* [Passage shown]
Preheat oven to 350 degrees Fahrenheit. Mix flour, pistachios and chocolate chips. Melt butter and set aside. Combine sugars with electric mixer and beat eggs in one at a time. Add vanilla and syrup and slowly drizzle in cooled, melted butter. Carefully stir in pistachio mixture and add bourbon. Pour into pie shell and bake for 45 minutes (or longer) until pie is almost set. It should be a little “gooey.” Slice it fairly thin and serve warm with whip cream. Makes 8 servings.

* [Task data]

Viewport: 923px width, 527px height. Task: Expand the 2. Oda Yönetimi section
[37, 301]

--

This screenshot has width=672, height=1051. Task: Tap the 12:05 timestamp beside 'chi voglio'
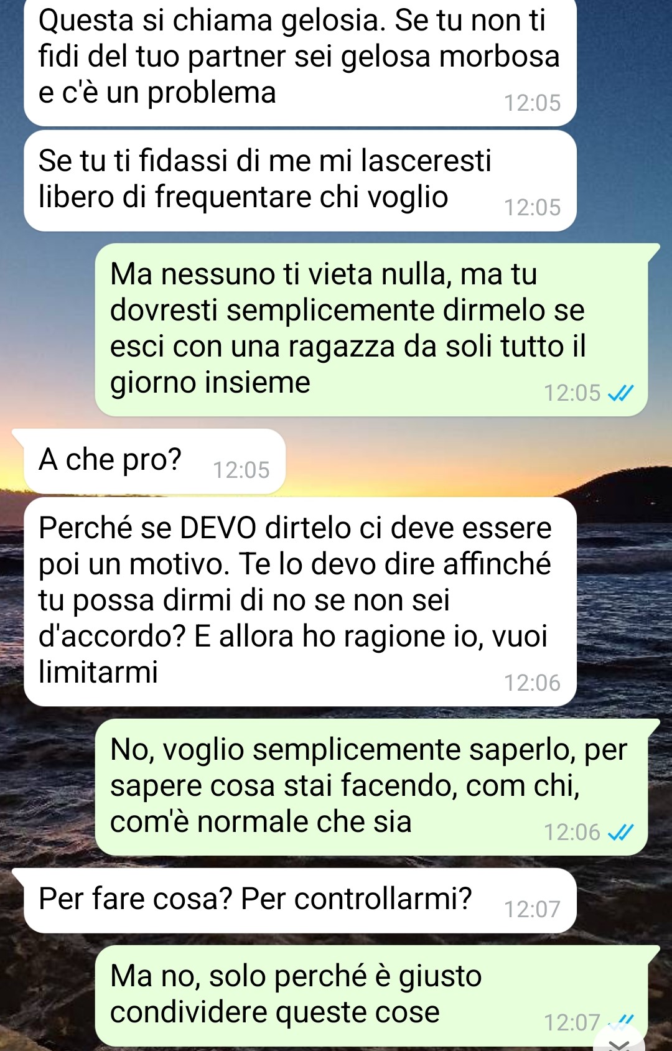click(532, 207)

---

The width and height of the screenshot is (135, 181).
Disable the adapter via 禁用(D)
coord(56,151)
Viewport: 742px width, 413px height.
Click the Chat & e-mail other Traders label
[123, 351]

* [Given request A]
Return every line of the listing that contains the string "width", matching case exactly.
* [Given request B]
Extend the pie recipe by writing what comes after its final sentence.

* [Task result A]
Viewport: 923px width, 527px height. Task: Expand the 2. Oda Yönetimi section
This screenshot has width=672, height=1051. Task: Tap the 12:05 timestamp beside 'chi voglio'
The width and height of the screenshot is (135, 181).
Viewport: 742px width, 413px height.

* [Task result B]
Pistachio Cookie Bars

1 cup raw pistachio kernels, chopped

1 cup butter or margarine, softened

½ cup granulated sugar

½ cup packed brown sugar

1 egg

½ teaspoon brandy or vanilla flavoring

2 cups flour

1 package (6 oz) milk chocolate morsels

Preheat oven to 350 degrees Fahrenheit. Grease 15 x 10 x 1-inch baking pan. Cream butter and sugars, then blend in egg and flavoring. Stir in flour and ½ cup pistachios and mix well. Pat into greased pan. Bake 20-25 minutes or until lightly browned. Melt chocolate morsels over hot water, carefully spread over hot cookie crust. Sprinkle with remaining pistachios. Cut into 1 x 2-inch bars. Makes about 5 ½ dozen cookies.







Pistachio Salad  (or Watergate)

1 Cool Whip (9oz)

1 (3oz) package instant pistachio pudding

1 large can crushed pineapple and juice

1 cup miniature marshmallows

½ cup pistachio kernels, chopped

Fold dry pudding mix into Cool Whip. Add the pineapple and juice, marshmallows and nuts. Mix and refrigerate. Makes 6 servings.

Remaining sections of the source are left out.